Свинцовый груз. Четыре крючка на поводке. Толстая, в полсотни метров длиной, леска. Катушка, чтобы наматывать леску. Всё.
Для рыбалки нужны двое (не считая червей для наживки). Вначале бросают жребий. Тот, кому выпало "закидывать", берет в одну руку грузило, в другую - поводок с крючками и идет, идет, идет по Азовскому мелководью, пока не погружается до шеи. Это как раз метров пятьдесят, закидушка разматывается полностью. Его напарник в это время сидит на берегу и держит катушку, чтобы леска не провисала. Потом первый возвращается, и они ждут клёва. Лучше всего ловится пеленгас - глупая жирная кефаль, которая вечно роется по дну в поисках съестного и сослепу натыкается на крючки. Его хорошо жарить, неплохо ещё получается уха из голов, но лучше всего пеленгас идёт под пиво в копчёном виде - янтарный, просвечивающий на солнце, пахучий.
Возможна ситуация, когда рыбак удит в одиночку. В таком случае он заранее разматывает леску и привязывает конец к палке, воткнутой в песок, а потом относит грузило с крючками в море. Если он совсем ленив, то вообще не заходит в воду, а раскручивает закидушку над головой, как ковбой лассо, и бросает подальше; отсюда и название снасти. Надо сказать, что я никогда такого воочию не видел, а только слышал похвальбу о силе замаха, дальности полета и размере выловленных пеленгасов. Пеленгасов этих, кстати, я тоже не видел. Но ведь неспроста же закидушку так прозвали, поэтому, должно быть, и такое случается.
Теперь вы всё знаете о том, как у меня на родине ловят рыбу, и можно показать вам маленькую сценку.
Свет, камера, мотор...
Раннее июльское утро. Берег Азовского моря. Туристы, которые приехали сюда "дикарями", еще спят - попрятались в разноцветные палатки, закрылись в трейлерах, досматривают похмельные сны, обнимают курортных любовниц. Солнце только взошло и пока не набрало дневную силу; не жарит, а только пригревает. Ни ветерка. Вода гладкая, как стекло, и на вид очень холодная.
На берег выходят двое мужиков. Им обоим навскидку лет по пятьдесят, у них толстые животы, одинаковые синие плавки и блестящие лысины. В руках один из них держит закидушку. Он подходит к воде, степенно опускается на песок и принимает позу Адама с фрески Микеланджело: полулёжа, опершись на локоть, протянув руку с закидушкой к восходящему солнцу. Второй с обреченным видом берет грузило и пробует ногой воду.
- Та ты шо! - вскрикивает он фальцетом.
- Шо? - не поворачивая головы, осведомляется первый.
- Вода ж холоднюшша! - говорит второй жалобно.

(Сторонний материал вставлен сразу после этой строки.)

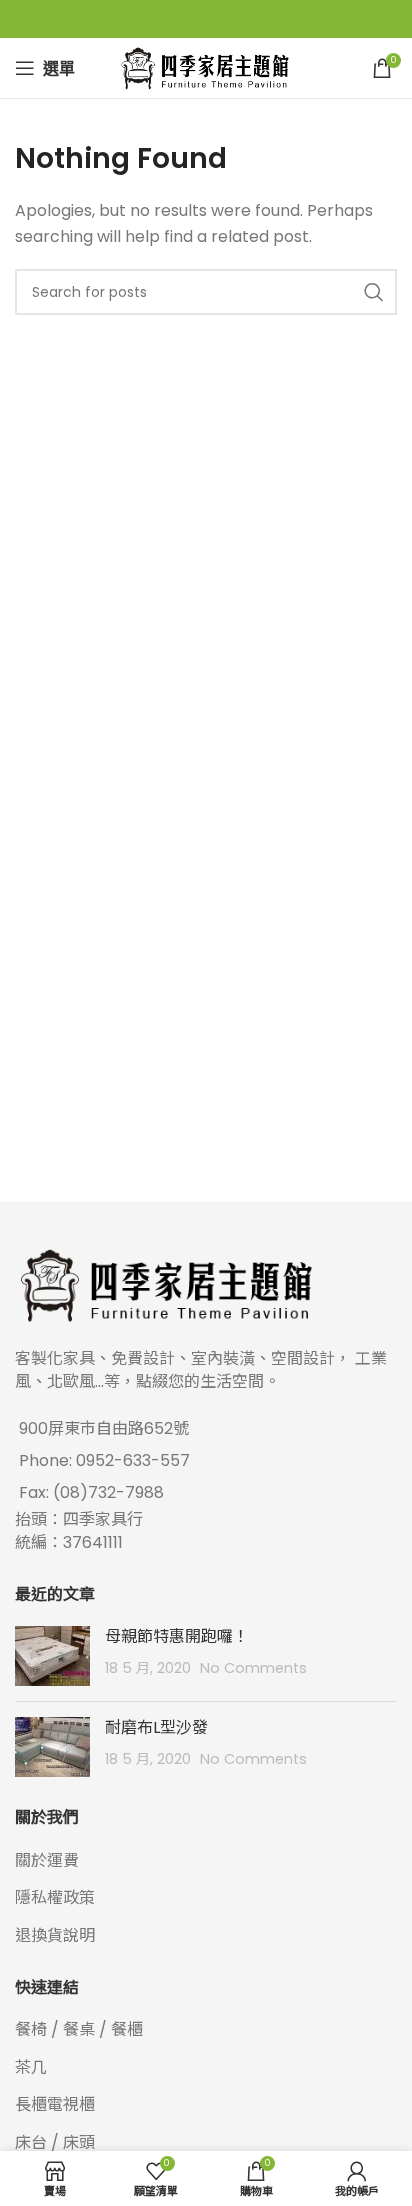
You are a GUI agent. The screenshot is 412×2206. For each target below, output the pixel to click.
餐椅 (31, 2029)
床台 (31, 2142)
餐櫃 (127, 2029)
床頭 (79, 2142)
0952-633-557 (133, 1460)
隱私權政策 (55, 1897)
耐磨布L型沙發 (156, 1727)
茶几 (31, 2067)
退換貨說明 (55, 1935)
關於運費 (47, 1860)
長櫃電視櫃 (55, 2104)
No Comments (253, 1668)
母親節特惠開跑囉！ (177, 1636)
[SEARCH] (374, 292)
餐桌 (79, 2029)
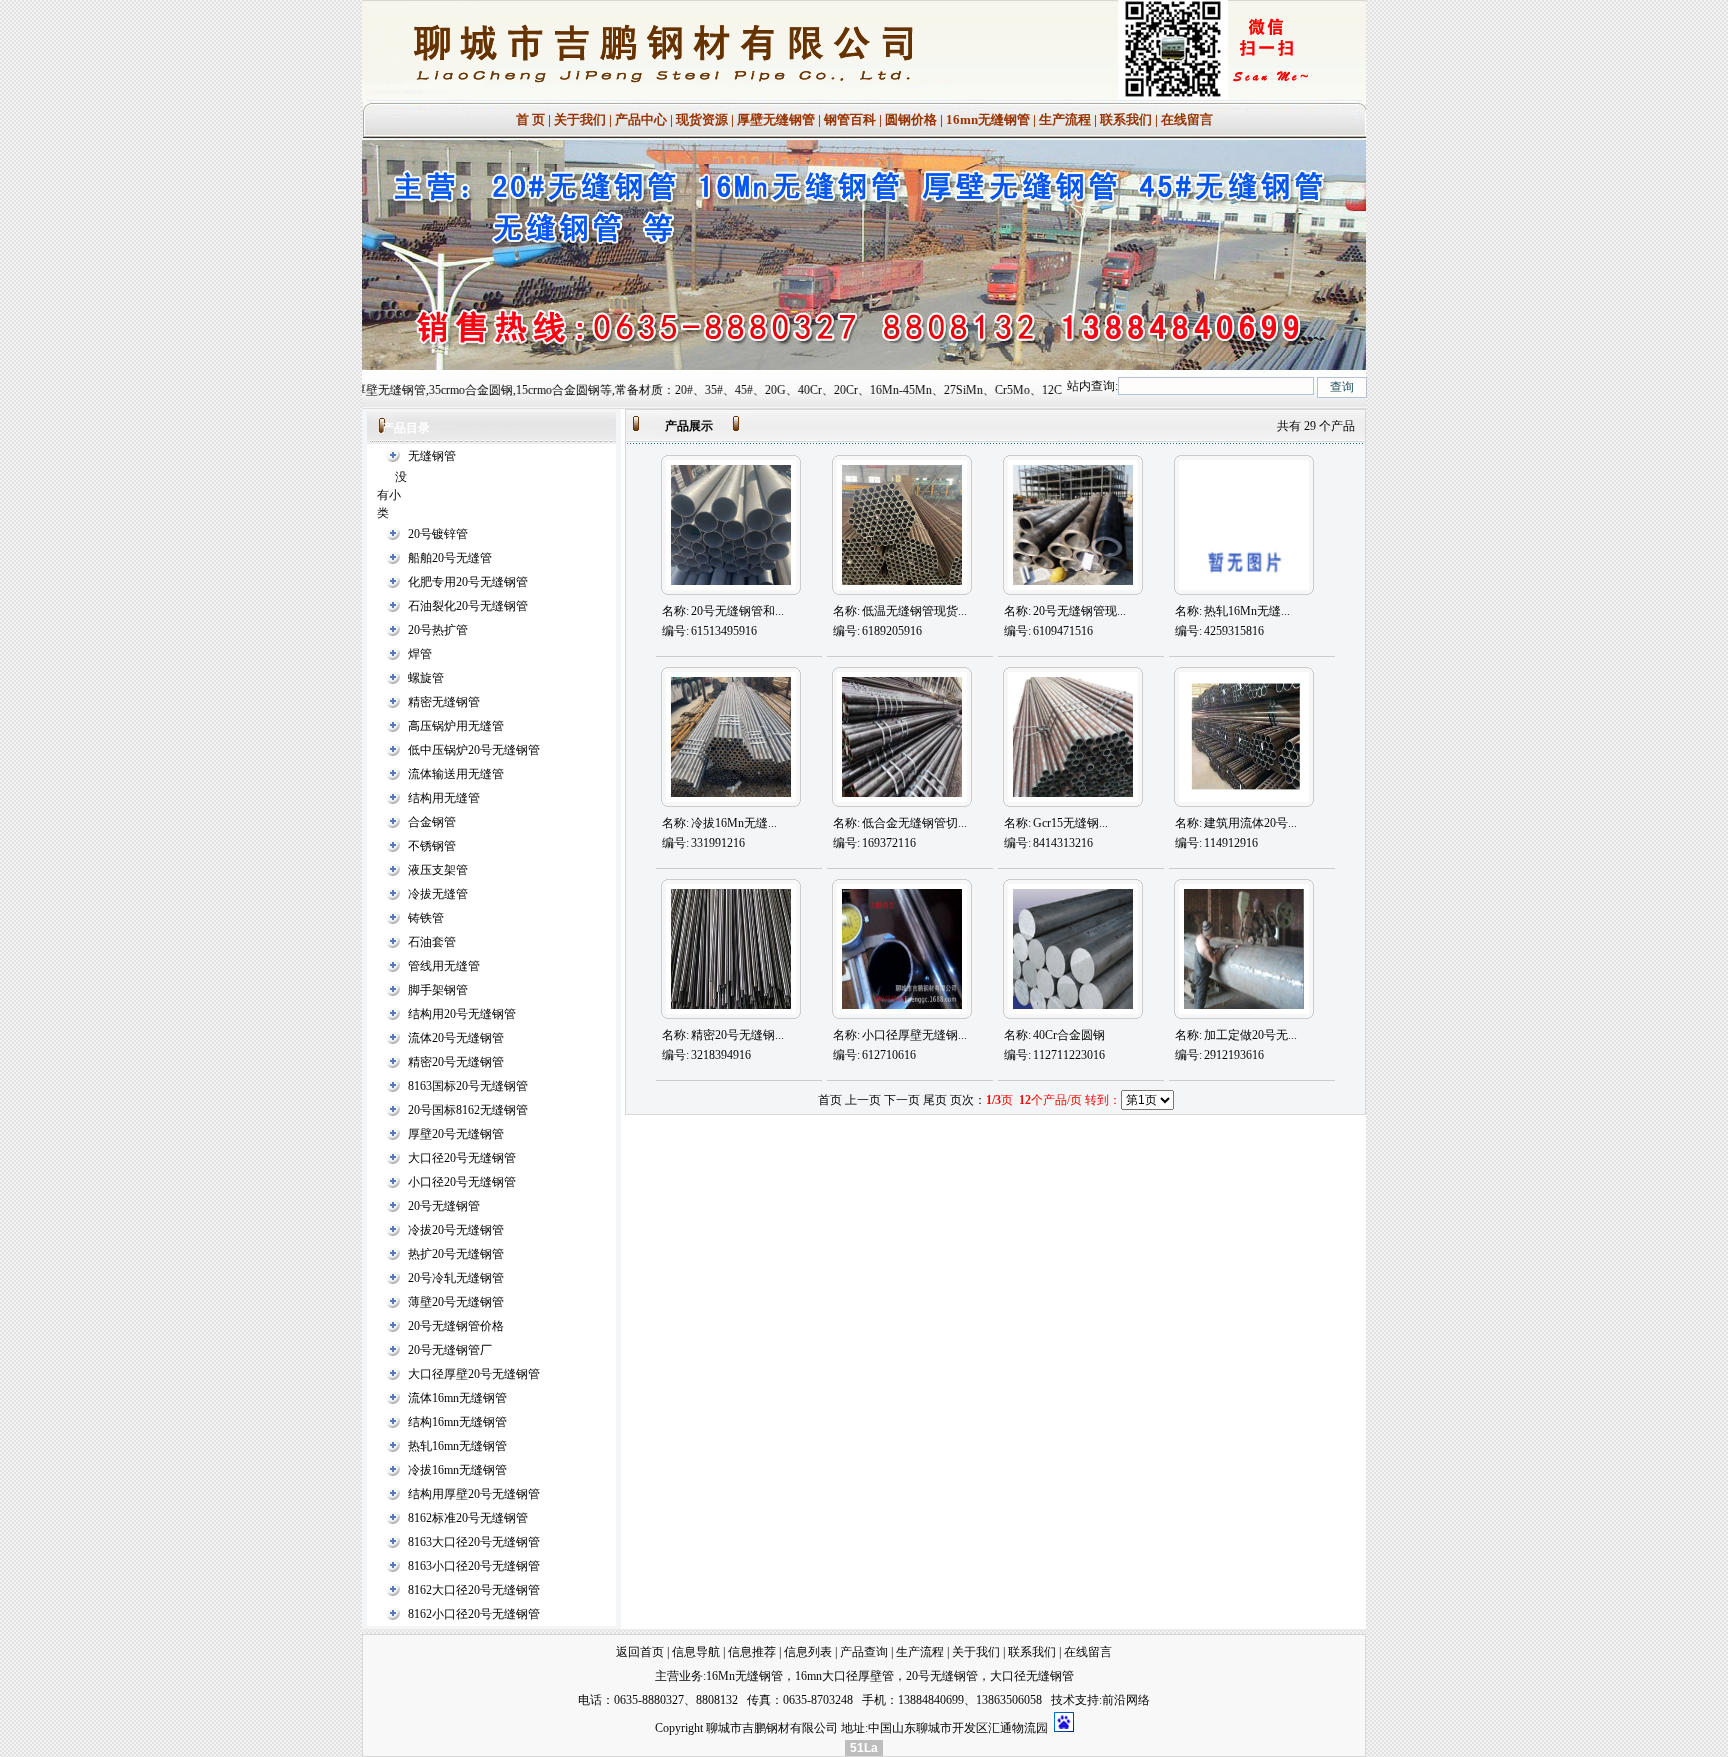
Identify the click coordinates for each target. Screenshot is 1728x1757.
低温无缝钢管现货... (914, 611)
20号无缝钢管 (444, 1206)
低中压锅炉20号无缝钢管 (474, 750)
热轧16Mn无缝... (1247, 611)
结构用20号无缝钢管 (462, 1014)
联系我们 (1126, 119)
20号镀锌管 (438, 534)
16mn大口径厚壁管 (844, 1676)
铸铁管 (426, 918)
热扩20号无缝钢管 (456, 1254)
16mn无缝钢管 (988, 119)
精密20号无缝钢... (737, 1035)
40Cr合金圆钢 (1069, 1035)
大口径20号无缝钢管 (462, 1158)
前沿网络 (1126, 1700)
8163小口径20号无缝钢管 (474, 1566)
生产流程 (1065, 119)
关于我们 (580, 119)
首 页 (530, 119)
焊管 (420, 654)
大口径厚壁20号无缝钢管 (474, 1374)
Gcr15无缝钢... (1070, 823)
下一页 (902, 1100)
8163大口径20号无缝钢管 (474, 1542)
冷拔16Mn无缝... (734, 823)
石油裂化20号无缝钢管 (468, 606)
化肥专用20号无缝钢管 (468, 582)
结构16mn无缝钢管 (457, 1422)
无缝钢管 (432, 456)
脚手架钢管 (438, 990)
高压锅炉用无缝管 (456, 726)
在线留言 (1187, 119)
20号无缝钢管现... (1079, 611)
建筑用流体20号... (1250, 823)
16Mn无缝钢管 (744, 1676)
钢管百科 (850, 119)
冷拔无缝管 (438, 894)
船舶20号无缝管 (450, 558)
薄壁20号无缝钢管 (456, 1302)
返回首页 (640, 1652)
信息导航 (696, 1652)
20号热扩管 (438, 630)
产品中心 (641, 119)
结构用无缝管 (444, 798)
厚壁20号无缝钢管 (456, 1134)
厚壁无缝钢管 (776, 119)
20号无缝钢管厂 (450, 1350)
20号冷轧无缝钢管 (456, 1278)
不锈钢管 (432, 846)
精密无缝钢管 (444, 702)
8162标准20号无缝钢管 (468, 1518)
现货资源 (702, 119)
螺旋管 (426, 678)
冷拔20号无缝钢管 (456, 1230)
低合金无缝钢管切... (914, 823)
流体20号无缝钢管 (456, 1038)
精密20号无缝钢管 (456, 1062)
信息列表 (808, 1652)
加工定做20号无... (1250, 1035)
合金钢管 (432, 822)
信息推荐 (752, 1652)
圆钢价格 (911, 119)
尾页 (935, 1100)
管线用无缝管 (444, 966)
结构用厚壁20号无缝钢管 (474, 1494)
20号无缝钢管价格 (456, 1326)
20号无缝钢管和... (737, 611)
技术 (1063, 1700)
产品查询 (864, 1652)
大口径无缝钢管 (1032, 1676)
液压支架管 (438, 870)
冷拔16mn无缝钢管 (457, 1470)
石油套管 (432, 942)
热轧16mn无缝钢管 (457, 1446)
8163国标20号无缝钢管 (468, 1086)
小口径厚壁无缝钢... (914, 1035)
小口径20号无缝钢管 (462, 1182)
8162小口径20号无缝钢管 (474, 1614)
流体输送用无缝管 (456, 774)
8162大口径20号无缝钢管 (474, 1590)
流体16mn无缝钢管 (457, 1398)
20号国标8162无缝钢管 (468, 1110)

- Иды-иды, - величественно говорит первый. Второй ёжится и входит в море. Он шагает раз, другой, третий, потом оборачивается и робко произносит:
- Може, хватит?
Это шутка, но его товарищ глух к юмору.
- Иды-иды, - повторяет он. Второй вздыхает и бредет дальше. Море здесь мелкое, дно погружается очень медленно. Вода сначала долго плещется у щиколоток мужика, затем еще дольше омывает лодыжки, какое-то время вяло толкает его под коленки и, наконец, подступает нехотя к ляжкам. Каждую новую глубину мужик отмечает тихим повизгиванием. Порой он восклицает "та ты шо" и "може, хватит", но всякий раз получает в ответ "иды-иды" и смирившись, покорно идет. Наконец, когда вода доходит мужику уже до бедер, невесть откуда возникает шальная, невысокая утренняя волна и плещет ему на плавки.
- У! - истошно кричит он. - Та ты шо!!!
- Иды, - хладнокровно велит ему первый.
- Може, таки хватит? - с мольбой спрашивает второй. - Уже пеленгас по ноге бьется!..
- Иды-иды, - отвечает первый и с жестокостью прибавляет: - Когда по голове буде биться, тогда и хватит!